> **Exercise prompt**
Across the records below, count every line that contains the string "agent", then report the count alone.

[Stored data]
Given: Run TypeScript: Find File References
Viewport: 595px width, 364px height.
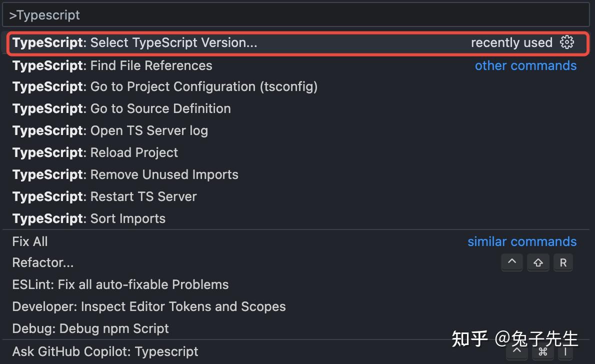Looking at the screenshot, I should tap(113, 66).
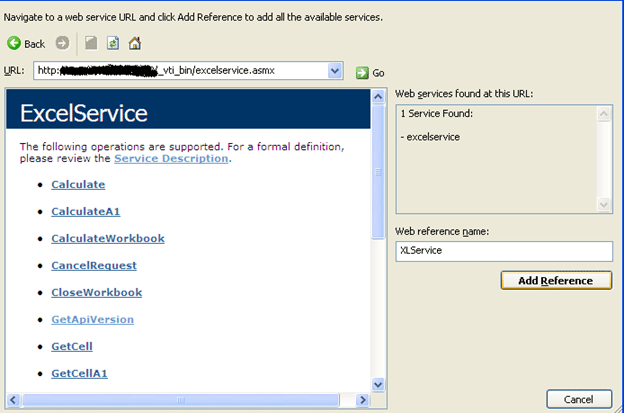The width and height of the screenshot is (624, 413).
Task: Expand the URL address dropdown
Action: (x=335, y=71)
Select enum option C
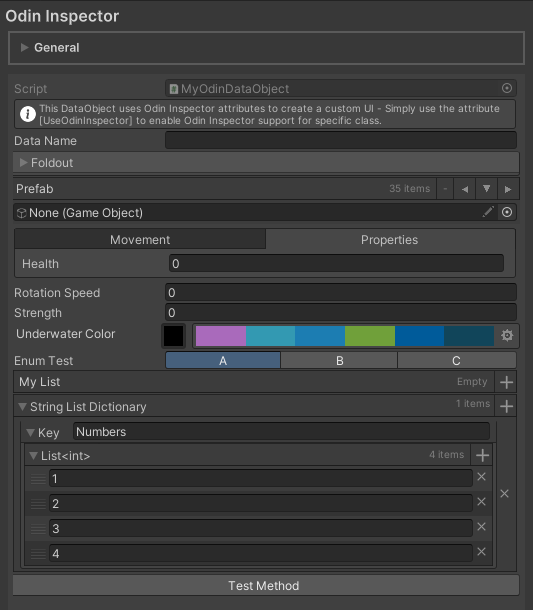Viewport: 533px width, 610px height. click(x=456, y=361)
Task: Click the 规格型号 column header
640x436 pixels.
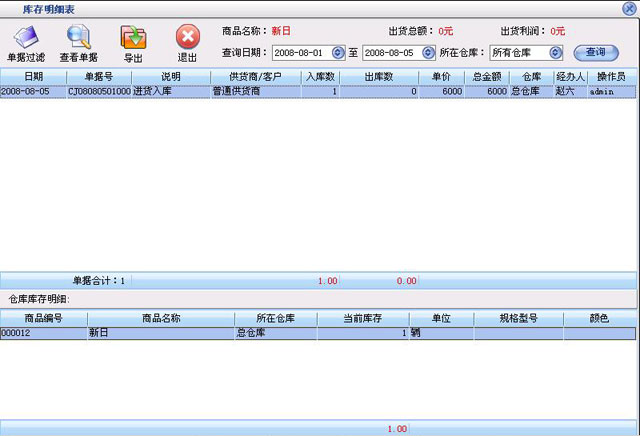Action: click(x=518, y=318)
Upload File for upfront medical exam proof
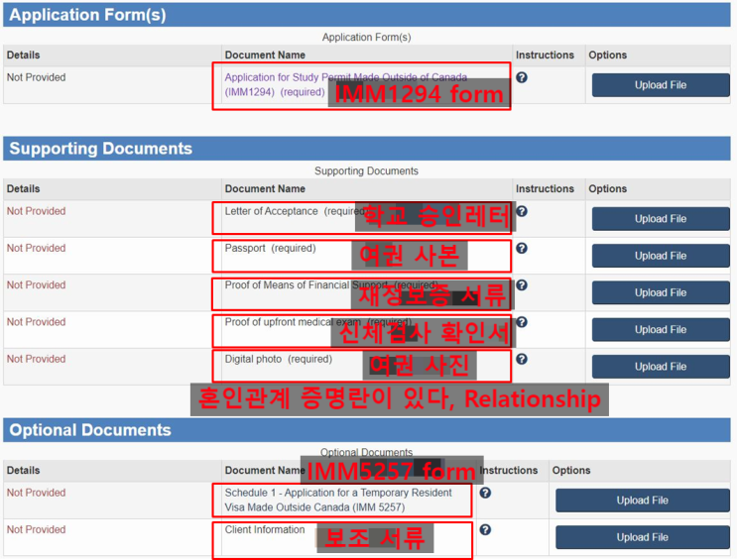The width and height of the screenshot is (737, 560). click(x=661, y=330)
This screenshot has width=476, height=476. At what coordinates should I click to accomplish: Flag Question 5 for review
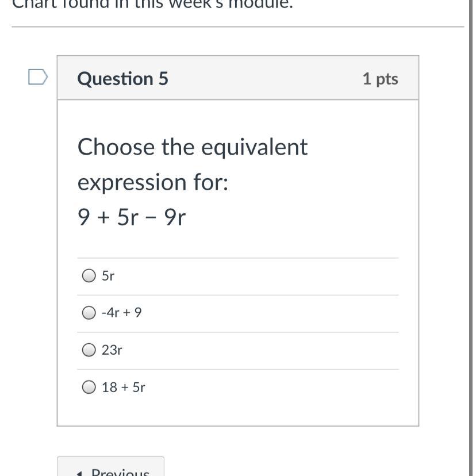38,77
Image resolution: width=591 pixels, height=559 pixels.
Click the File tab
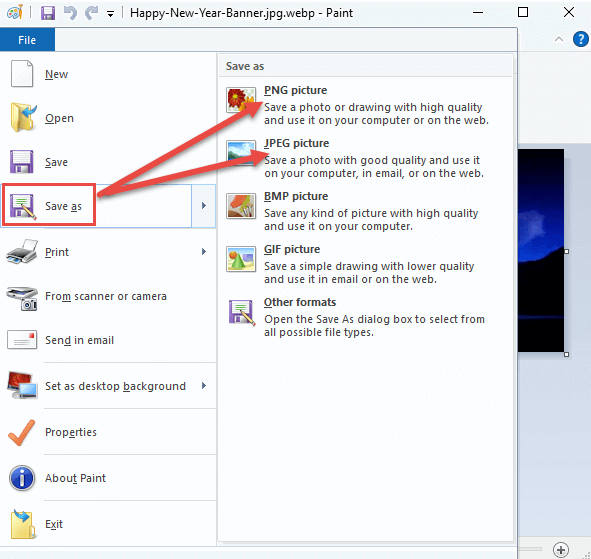(x=27, y=40)
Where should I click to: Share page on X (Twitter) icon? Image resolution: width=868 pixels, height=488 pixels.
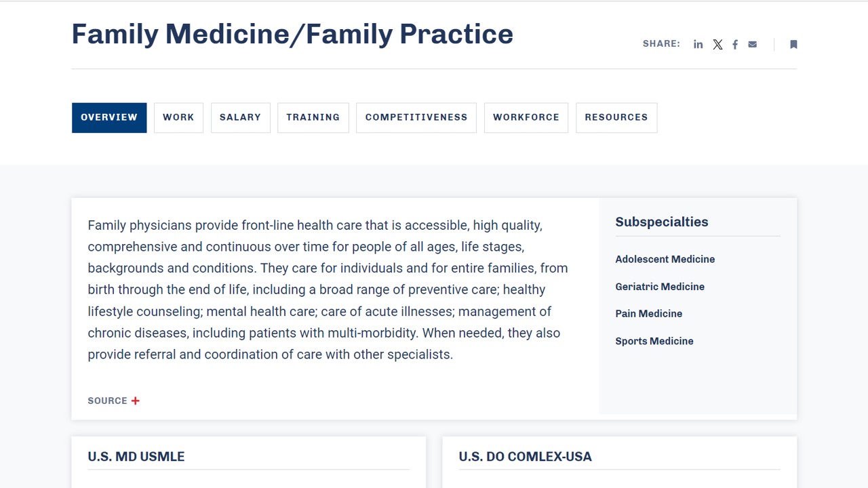click(717, 45)
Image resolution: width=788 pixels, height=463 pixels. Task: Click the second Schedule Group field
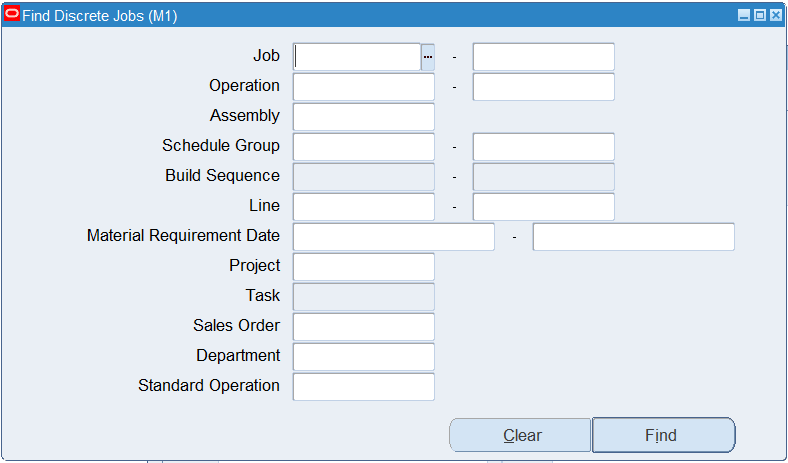click(543, 147)
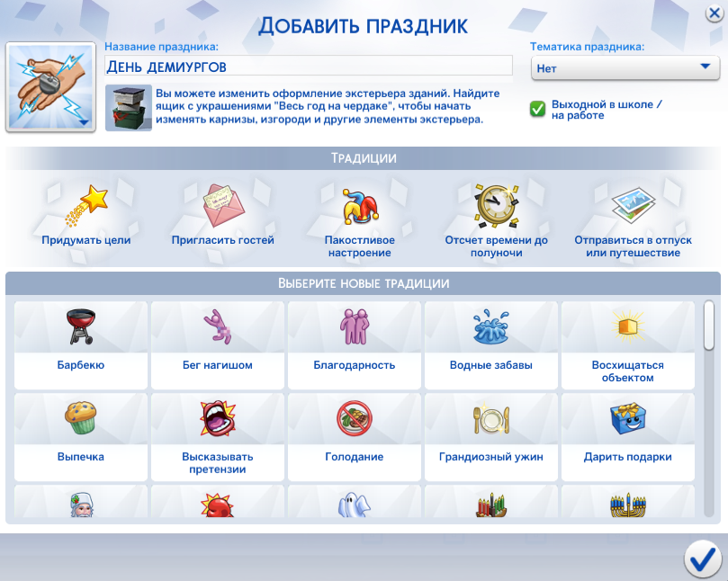Select the Высказывать претензии icon

coord(217,417)
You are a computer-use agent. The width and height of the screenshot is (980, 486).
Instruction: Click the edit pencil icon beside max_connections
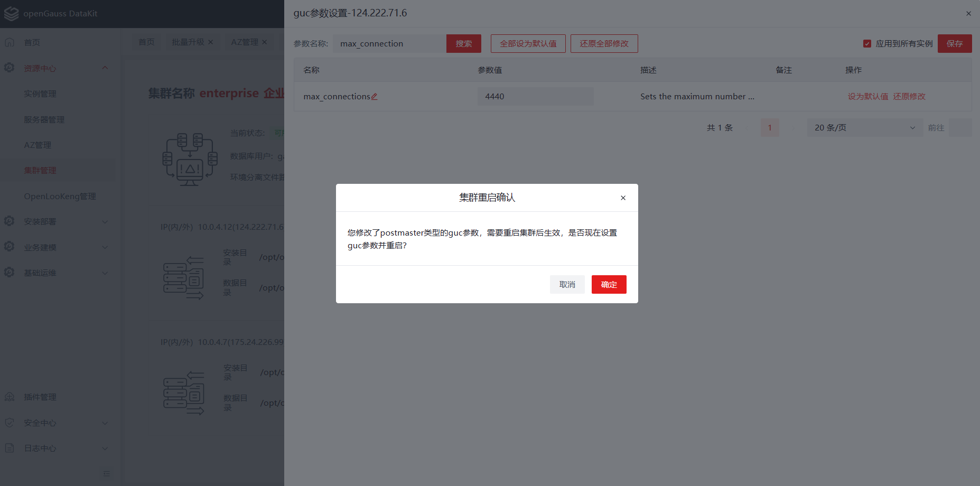pyautogui.click(x=374, y=97)
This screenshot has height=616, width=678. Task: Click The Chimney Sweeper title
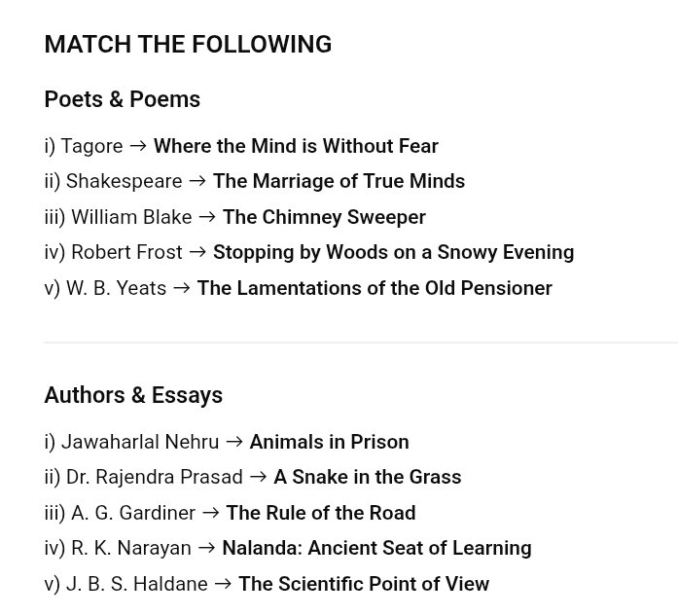coord(324,217)
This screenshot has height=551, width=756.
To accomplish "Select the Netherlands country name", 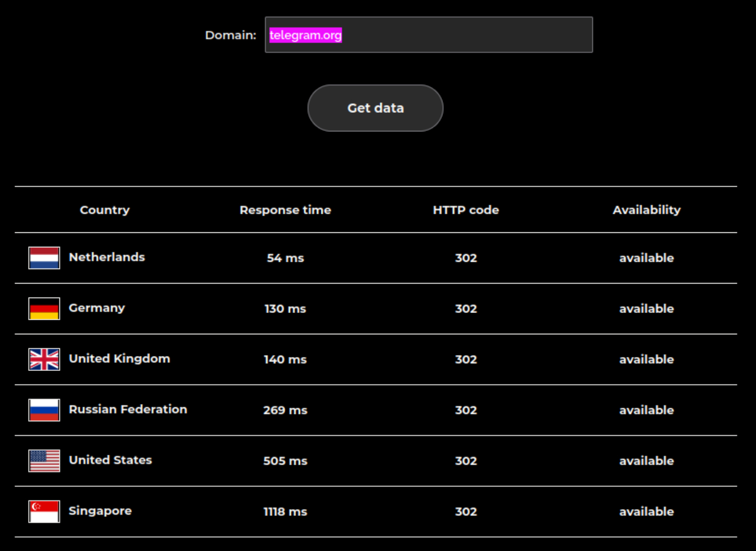I will pyautogui.click(x=107, y=257).
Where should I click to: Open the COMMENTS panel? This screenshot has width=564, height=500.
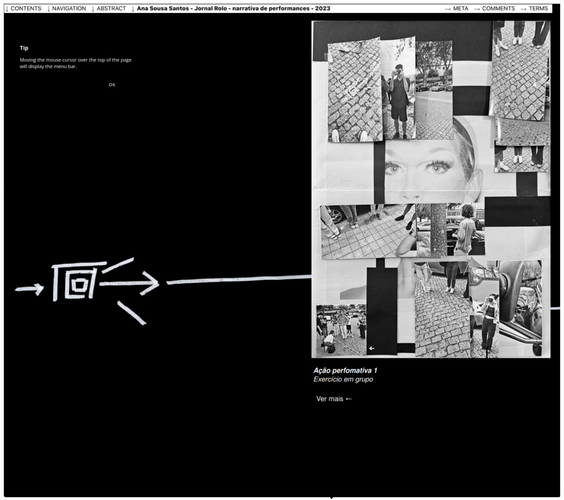click(x=495, y=8)
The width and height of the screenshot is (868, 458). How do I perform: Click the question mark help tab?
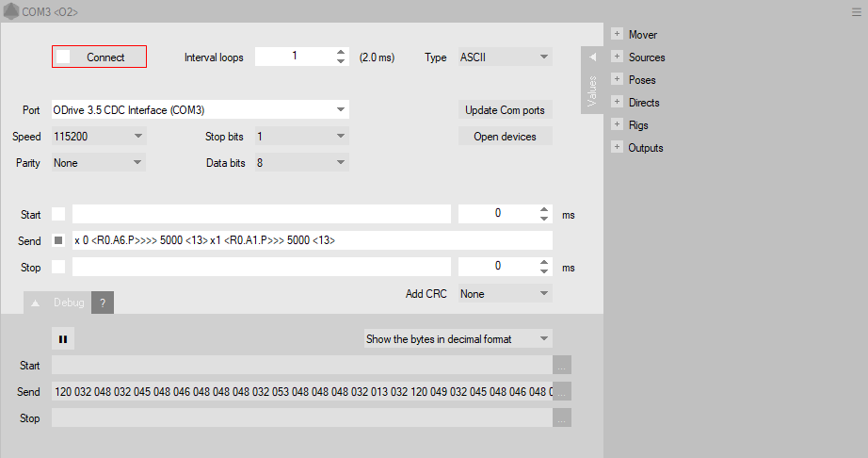pyautogui.click(x=103, y=303)
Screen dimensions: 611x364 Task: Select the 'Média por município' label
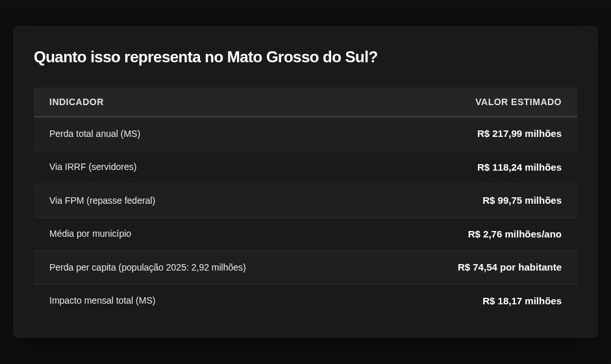pos(90,234)
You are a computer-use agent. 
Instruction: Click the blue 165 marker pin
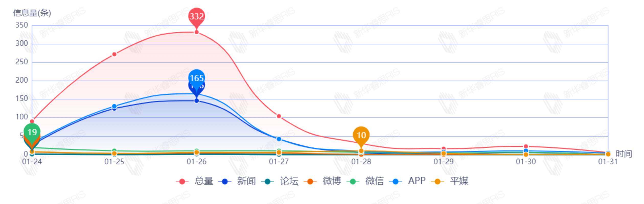pos(197,78)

> **Result of the task**
2